Learn this or forever fumble the bag

Personal story

I’ve been checking out some copy in the community recently…

And I’m surprised that most people, despite tons of practice, are still making the same stupid mistake.

Honestly, that’s underselling it…

It’s probably one of the worst mistakes you can make when writing copy, and you’d probably be surprised to hear it has nothing to do with the act of writing.

Let me take you back to when I was writing emails in the life coaching niche.

I was working with a unique client who had a unique offer; helping end self-sabotage for BUSINESS OWNERS and HIGH PERFORMING INDIVIDUALS so they could make more money in business and be a better person for their family.

(Yes, all caps. It’s important for what I’m about to say)

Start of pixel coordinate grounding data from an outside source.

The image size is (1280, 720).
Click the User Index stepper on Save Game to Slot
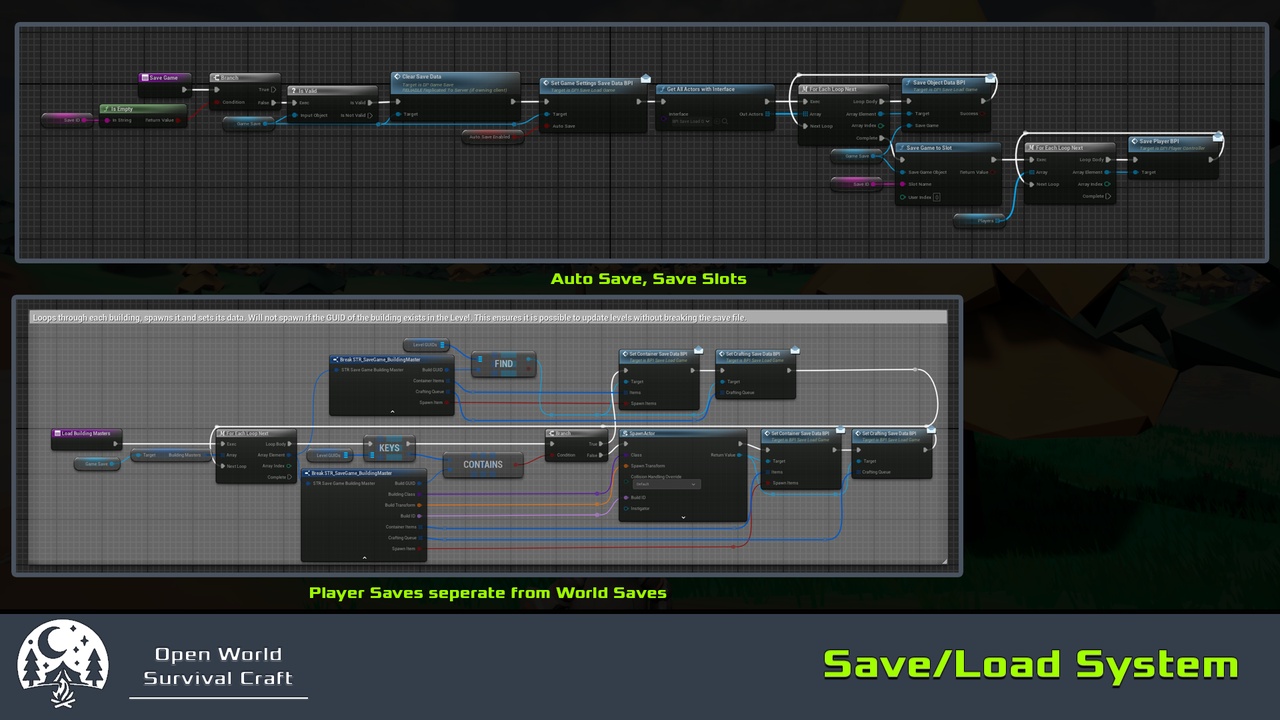pyautogui.click(x=937, y=196)
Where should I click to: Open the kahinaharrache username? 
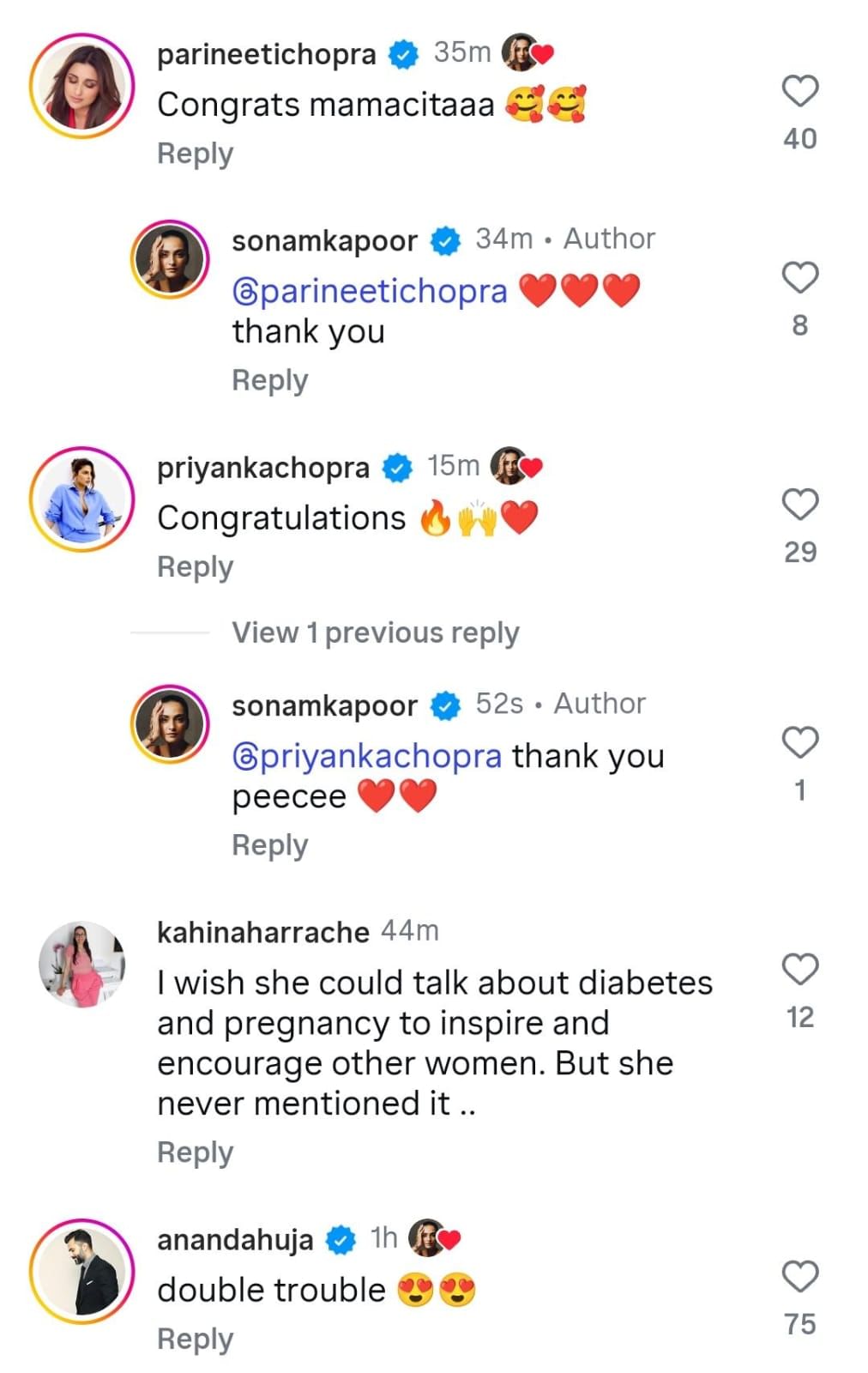click(262, 932)
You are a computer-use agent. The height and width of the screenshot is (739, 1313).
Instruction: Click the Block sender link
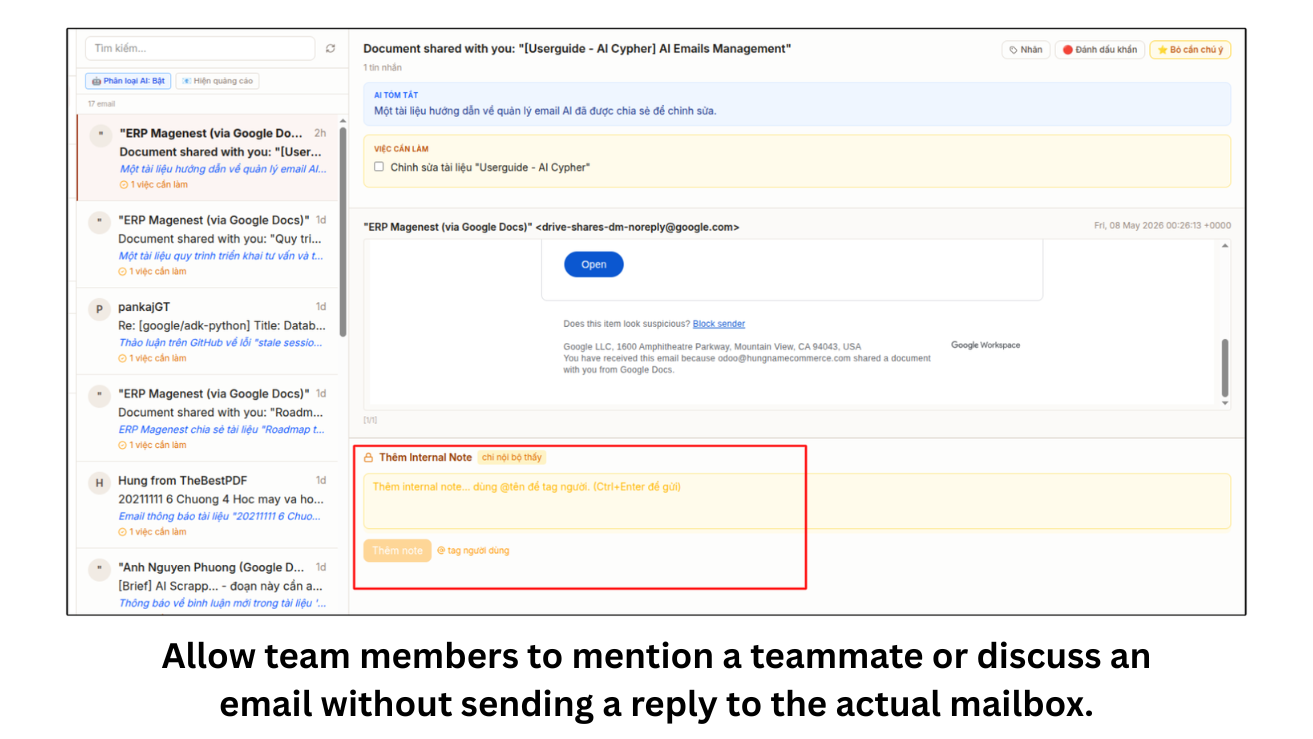click(719, 324)
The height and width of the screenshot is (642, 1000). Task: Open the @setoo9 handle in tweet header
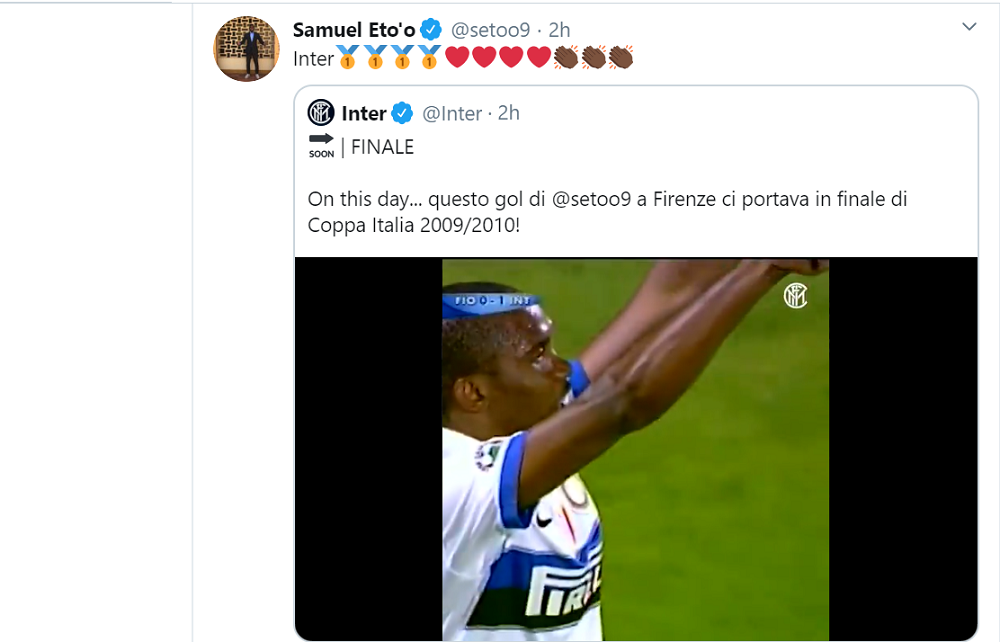pos(490,29)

Now, the way I signed this guy was quite the tale itself. All you need to know is I sent this guy an email to send out and it performed pretty well compared to his average stats. Double open rate and triple click rate if I remember correctly.

But it was quite a generic email, nothing too fancy. Just something I knew would work.

Anyways, I did as anyone else would as a beginner - replicate what performed well.

Oh my…

What a mistake.

Next 2 emails?

FLOPPED.

I’m talking as low as his previous open and click rates, about 20% and 0.5% respectively.

Luckily, the guy didn’t question it as he was out of the country attending some sort of mastermind and didn’t have too much time to check through his backend thoroughly.

What was I doing wrong?

Afterall, I replicated what worked on the fir-

Oh wait…

It was “generic”.

I was replicating generic copy not suitable for this audience.

So I actually put my brain to use; did some research, studied his audience (I went as deep as stalking their socials since I had the data), and took some notes on how I could get this specific audience emotionally engaged in an email.

And what do you know?

The next email I sent out (which was built on the foundation of strong market research) performed extremely well.

I remember the stats exactly because I screenshotted it and used it to show off to another client.

71% open rate, 3% click rate.

That’s the type of stats clients are looking for.

So if you want to stop making the mistake of writing copy way out of whack for your clients (or potential clients) audience…

And make sure you don’t fumble the bag like I almost did…

Basically guaranteeing you don’t fall victim to the one mistake everyone else is making (pssst… They’re you’re competition, it’s usually best to outperform them).

Enjoy,

Presley

P.S. Reply to this email with something you want me to cover in the next few days (if it’s outreach, you can fuck off)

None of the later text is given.